Needless to add, any form of criticism is entirely subjective; one person's Fawlty Towers is another's Mind Your Language. But damn it, he was plain wrong. South Riding was notable for its lack of cliché, for the multi-dimensionality of its characters, and as for its predictability, my fellow-critic's scornful assessment after the opening episode was that idealistic headmistress Sarah Burton (the beguiling Anna Maxwell Martin) and her chief antagonist, troubled landowner Robert Carne (David Morrissey, brilliant as always) would end up happily entwined, which is not what happened at all.

Unfortunately, the abundance of period drama on our TV screens has generated the widespread feeling that it is, practically by definition, one giant cliché. And if a serial happens to be set in the north of England, then the first glimpse of a cloth cap will set off the alarm bells. To me this seems like a shame. We should glory in British television's ability to produce great period drama, and abuse not the genre, but simply the efforts that fall well short of greatness, such as the almost hysterically overrated (but beautifully made) Downton Abbey.

All that said, South Riding was far from perfect, and its imperfections all derived from one major flaw: it wasn't long enough. When Holtby's book was adapted for Yorkshire Television in 1974, it ran to 13 hour-long episodes. This time, the BBC commissioned illustrious screenwriter Andrew Davies to condense the story into just three hours, and though Davies did his best in the final episode to tie up the loose ends – and heaven knows, Davies' best is better than just about everyone else's best – the audience, at the death, could justifiably feel let down.

Meanwhile, people keep telling me how wonderful The Killing is on BBC4. It's a Danish import with subtitles, and significantly it is 20 episodes long. The incomparably fine Mad Men runs to 13 episodes per series. Yet for our own broadcasters, drama output is crippled by risk-aversion. Naturally, they cite stratospheric costs as a reason for three episodes rather than 20, 13 or even six, but where there's a will to make an audience feel properly cherished, there's a way.

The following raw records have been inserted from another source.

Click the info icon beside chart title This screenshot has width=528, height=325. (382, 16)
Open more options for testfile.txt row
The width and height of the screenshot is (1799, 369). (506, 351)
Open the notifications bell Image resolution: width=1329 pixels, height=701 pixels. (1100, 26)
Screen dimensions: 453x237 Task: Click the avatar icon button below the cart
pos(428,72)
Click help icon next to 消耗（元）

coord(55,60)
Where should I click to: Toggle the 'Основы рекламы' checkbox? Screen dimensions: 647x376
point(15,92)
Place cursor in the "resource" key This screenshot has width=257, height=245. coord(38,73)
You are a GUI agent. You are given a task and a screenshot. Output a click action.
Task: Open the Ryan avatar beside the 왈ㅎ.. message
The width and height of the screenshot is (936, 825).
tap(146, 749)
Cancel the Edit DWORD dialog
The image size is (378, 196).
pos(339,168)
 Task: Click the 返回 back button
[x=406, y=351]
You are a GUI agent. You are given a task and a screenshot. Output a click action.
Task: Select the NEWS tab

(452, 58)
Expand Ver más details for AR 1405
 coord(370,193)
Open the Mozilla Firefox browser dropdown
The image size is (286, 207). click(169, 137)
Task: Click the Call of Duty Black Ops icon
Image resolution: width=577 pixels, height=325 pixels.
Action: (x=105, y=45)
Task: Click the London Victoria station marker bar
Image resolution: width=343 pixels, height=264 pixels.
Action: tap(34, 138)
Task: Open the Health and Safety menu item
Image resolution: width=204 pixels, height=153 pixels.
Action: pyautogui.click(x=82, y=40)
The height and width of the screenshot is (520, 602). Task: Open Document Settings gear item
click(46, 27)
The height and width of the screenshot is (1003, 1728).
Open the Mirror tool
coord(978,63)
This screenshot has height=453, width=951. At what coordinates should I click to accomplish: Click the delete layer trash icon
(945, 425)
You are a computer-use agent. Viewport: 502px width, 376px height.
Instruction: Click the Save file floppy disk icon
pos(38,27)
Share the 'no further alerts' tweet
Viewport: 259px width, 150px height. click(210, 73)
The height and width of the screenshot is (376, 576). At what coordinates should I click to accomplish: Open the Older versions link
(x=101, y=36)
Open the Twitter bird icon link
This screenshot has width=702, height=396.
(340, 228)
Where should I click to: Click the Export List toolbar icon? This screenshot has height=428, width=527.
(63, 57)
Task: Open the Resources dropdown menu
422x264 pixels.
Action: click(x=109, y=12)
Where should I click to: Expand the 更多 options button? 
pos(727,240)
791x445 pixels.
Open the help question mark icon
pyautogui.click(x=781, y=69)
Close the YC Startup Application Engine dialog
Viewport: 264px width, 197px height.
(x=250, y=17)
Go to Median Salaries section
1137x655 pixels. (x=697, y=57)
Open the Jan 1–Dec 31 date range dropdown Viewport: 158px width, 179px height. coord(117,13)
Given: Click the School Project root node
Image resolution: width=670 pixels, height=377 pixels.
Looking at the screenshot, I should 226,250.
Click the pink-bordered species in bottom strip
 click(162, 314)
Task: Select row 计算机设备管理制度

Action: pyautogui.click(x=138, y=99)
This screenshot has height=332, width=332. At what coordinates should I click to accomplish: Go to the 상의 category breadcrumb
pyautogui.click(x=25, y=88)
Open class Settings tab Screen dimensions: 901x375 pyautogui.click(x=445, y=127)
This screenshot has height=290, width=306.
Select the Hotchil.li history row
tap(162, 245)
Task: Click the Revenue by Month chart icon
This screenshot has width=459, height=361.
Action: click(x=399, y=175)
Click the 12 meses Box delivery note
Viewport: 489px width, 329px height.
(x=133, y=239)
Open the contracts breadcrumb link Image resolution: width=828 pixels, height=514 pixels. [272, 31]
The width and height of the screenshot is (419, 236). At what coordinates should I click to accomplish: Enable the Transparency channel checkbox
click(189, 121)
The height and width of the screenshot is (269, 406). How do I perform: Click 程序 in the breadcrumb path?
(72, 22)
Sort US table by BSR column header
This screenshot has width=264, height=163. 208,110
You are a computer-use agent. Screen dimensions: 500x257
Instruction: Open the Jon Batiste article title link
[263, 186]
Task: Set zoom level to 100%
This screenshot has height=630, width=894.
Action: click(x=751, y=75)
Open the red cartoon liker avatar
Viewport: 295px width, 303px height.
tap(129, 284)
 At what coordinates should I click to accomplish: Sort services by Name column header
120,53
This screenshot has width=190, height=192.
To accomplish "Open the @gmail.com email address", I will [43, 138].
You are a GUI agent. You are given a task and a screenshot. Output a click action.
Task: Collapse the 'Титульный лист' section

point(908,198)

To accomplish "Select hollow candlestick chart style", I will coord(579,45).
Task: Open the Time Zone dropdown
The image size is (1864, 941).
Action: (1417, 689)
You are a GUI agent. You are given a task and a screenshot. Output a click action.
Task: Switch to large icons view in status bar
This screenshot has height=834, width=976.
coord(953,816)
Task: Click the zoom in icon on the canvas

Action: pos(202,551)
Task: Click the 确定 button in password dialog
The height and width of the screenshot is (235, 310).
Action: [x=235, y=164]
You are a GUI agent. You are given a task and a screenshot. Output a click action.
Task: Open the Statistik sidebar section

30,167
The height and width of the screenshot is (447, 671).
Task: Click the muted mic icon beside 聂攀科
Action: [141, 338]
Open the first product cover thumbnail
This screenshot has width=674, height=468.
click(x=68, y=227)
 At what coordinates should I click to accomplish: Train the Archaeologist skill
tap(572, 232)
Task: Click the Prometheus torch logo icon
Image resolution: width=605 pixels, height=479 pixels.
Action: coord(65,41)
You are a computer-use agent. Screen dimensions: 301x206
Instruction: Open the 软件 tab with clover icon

Sadly, the BBC seems to have lost the will.

We scorn wealth earned, but love it if it comes by luck

Steve Whiteley is the 61-year-old heating engineer who on Tuesday, at Exeter races, won the £1.4m Tote Jackpot with a £2 ticket. This is a classic feelgood story, compounded by the fact that he got in for free as part of a racecourse promotion, travelled there on his bus pass, and doesn't even know much about form.

We all love hearing about folk who get something for nothing, especially if it's over a million quid's worth, and of course the more ordinary they are the better. I would wager my own £2, though, that many of the same people who cheered the Steve Whiteley story rail at the salaries paid to footballers, merchant bankers and other members of society perceived as grossly overpaid. That those people owe their remuneration to talent, sometimes exceptional talent and sometimes simply a talent for being in the right job at the right time, is neither here nor there.

Nothing ties the British in such knots as other people's money. The footballers and bankers don't deserve their mansions and Bentleys, and that's that, whereas lucky Mr Whiteley becoming an overnight millionaire is a matter for cheerful applause.

When will my family learn to say the right thing?

My daughter Elly is currently applying to read drama at university, and on Wednesday her skills were assessed (I'd better not say where) in an acting workshop.

She was invited to walk in an unusual way and then to broaden the circumstances, explaining why she was walking like that and what she could see. So, dragging her feet, she said she was walking through mud, and could see only acres of mud. Unfortunately, she was the first candidate chosen. The next was fleeing a nuclear holocaust, the next staggering from the scene of a murder. Suddenly, lots of mud didn't seem so dramatic.

This reminded me of when my wife Jane was pregnant with Elly, our first child. At our National Childbirth Trust ante-natal class, each expectant mother was asked what she would do first when she got home with the baby.

Jane was first up, and said she'd pour herself a huge gin and tonic – cue a supportive nod from me and frozen smiles from everyone else. The next mum-to-be said she'd play her baby some Schubert on the piano.